Stored records:

%%

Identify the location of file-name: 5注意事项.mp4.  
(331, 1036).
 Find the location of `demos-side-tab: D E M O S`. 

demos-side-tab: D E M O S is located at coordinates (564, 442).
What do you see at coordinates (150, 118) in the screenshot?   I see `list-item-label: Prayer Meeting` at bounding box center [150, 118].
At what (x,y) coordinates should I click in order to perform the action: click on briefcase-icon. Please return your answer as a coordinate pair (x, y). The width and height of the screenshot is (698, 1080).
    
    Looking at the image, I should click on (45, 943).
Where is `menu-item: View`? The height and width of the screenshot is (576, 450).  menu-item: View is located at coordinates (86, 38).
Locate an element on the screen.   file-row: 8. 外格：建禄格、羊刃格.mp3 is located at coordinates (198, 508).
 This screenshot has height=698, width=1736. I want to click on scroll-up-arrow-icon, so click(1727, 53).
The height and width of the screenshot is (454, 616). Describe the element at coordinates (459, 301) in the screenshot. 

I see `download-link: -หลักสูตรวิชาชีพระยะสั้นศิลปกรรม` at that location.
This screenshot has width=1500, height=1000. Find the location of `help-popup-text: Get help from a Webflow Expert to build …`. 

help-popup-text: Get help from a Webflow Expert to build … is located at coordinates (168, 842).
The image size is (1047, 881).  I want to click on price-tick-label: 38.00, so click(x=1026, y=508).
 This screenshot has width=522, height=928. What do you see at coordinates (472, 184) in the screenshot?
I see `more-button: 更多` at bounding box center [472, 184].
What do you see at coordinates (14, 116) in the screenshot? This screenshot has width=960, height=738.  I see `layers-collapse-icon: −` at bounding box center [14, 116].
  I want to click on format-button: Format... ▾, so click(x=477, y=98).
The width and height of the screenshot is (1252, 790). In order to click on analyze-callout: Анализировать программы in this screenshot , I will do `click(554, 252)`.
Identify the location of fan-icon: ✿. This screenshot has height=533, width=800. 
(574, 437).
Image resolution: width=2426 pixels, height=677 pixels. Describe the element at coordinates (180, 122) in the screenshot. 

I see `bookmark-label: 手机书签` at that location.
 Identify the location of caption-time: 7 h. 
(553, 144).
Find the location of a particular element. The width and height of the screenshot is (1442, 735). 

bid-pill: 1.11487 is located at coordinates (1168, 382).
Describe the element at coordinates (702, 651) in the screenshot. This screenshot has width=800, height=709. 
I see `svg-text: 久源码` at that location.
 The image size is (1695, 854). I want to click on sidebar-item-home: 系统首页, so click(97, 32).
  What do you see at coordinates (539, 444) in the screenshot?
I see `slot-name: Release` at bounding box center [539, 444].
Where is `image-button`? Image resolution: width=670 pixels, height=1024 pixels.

%%

Request
Format the data above as a numbered list, one line per item, leaving out the blank lines.

Output for this task
1. Identify the location of file-name: 5注意事项.mp4.  
2. (331, 1036).
3.  Find the location of `demos-side-tab: D E M O S`. 
4. demos-side-tab: D E M O S is located at coordinates (564, 442).
5. What do you see at coordinates (150, 118) in the screenshot?   I see `list-item-label: Prayer Meeting` at bounding box center [150, 118].
6. At what (x,y) coordinates should I click in order to perform the action: click on briefcase-icon. Please return your answer as a coordinate pair (x, y). The width and height of the screenshot is (698, 1080).
7.     Looking at the image, I should click on (45, 943).
8. Where is `menu-item: View`? The height and width of the screenshot is (576, 450).  menu-item: View is located at coordinates (86, 38).
9. Locate an element on the screen.   file-row: 8. 外格：建禄格、羊刃格.mp3 is located at coordinates (198, 508).
10.  This screenshot has height=698, width=1736. I want to click on scroll-up-arrow-icon, so click(1727, 53).
11. The height and width of the screenshot is (454, 616). Describe the element at coordinates (459, 301) in the screenshot. 
12. I see `download-link: -หลักสูตรวิชาชีพระยะสั้นศิลปกรรม` at that location.
13. This screenshot has width=1500, height=1000. Find the location of `help-popup-text: Get help from a Webflow Expert to build …`. 
14. help-popup-text: Get help from a Webflow Expert to build … is located at coordinates (168, 842).
15. The image size is (1047, 881).  I want to click on price-tick-label: 38.00, so click(x=1026, y=508).
16.  This screenshot has width=522, height=928. What do you see at coordinates (472, 184) in the screenshot?
17. I see `more-button: 更多` at bounding box center [472, 184].
18. What do you see at coordinates (14, 116) in the screenshot? This screenshot has width=960, height=738.  I see `layers-collapse-icon: −` at bounding box center [14, 116].
19.   I want to click on format-button: Format... ▾, so click(x=477, y=98).
20. The width and height of the screenshot is (1252, 790). In order to click on analyze-callout: Анализировать программы in this screenshot , I will do `click(554, 252)`.
21. Identify the location of fan-icon: ✿. This screenshot has height=533, width=800. 
22. (574, 437).
23. Image resolution: width=2426 pixels, height=677 pixels. Describe the element at coordinates (180, 122) in the screenshot. 
24. I see `bookmark-label: 手机书签` at that location.
25.  Identify the location of caption-time: 7 h. 
26. (553, 144).
27. Find the location of a particular element. The width and height of the screenshot is (1442, 735). 
28. bid-pill: 1.11487 is located at coordinates (1168, 382).
29. Describe the element at coordinates (702, 651) in the screenshot. This screenshot has width=800, height=709. 
30. I see `svg-text: 久源码` at that location.
31.  The image size is (1695, 854). I want to click on sidebar-item-home: 系统首页, so click(97, 32).
32.   What do you see at coordinates (539, 444) in the screenshot?
33. I see `slot-name: Release` at bounding box center [539, 444].
34. Where is `image-button`? Image resolution: width=670 pixels, height=1024 pixels.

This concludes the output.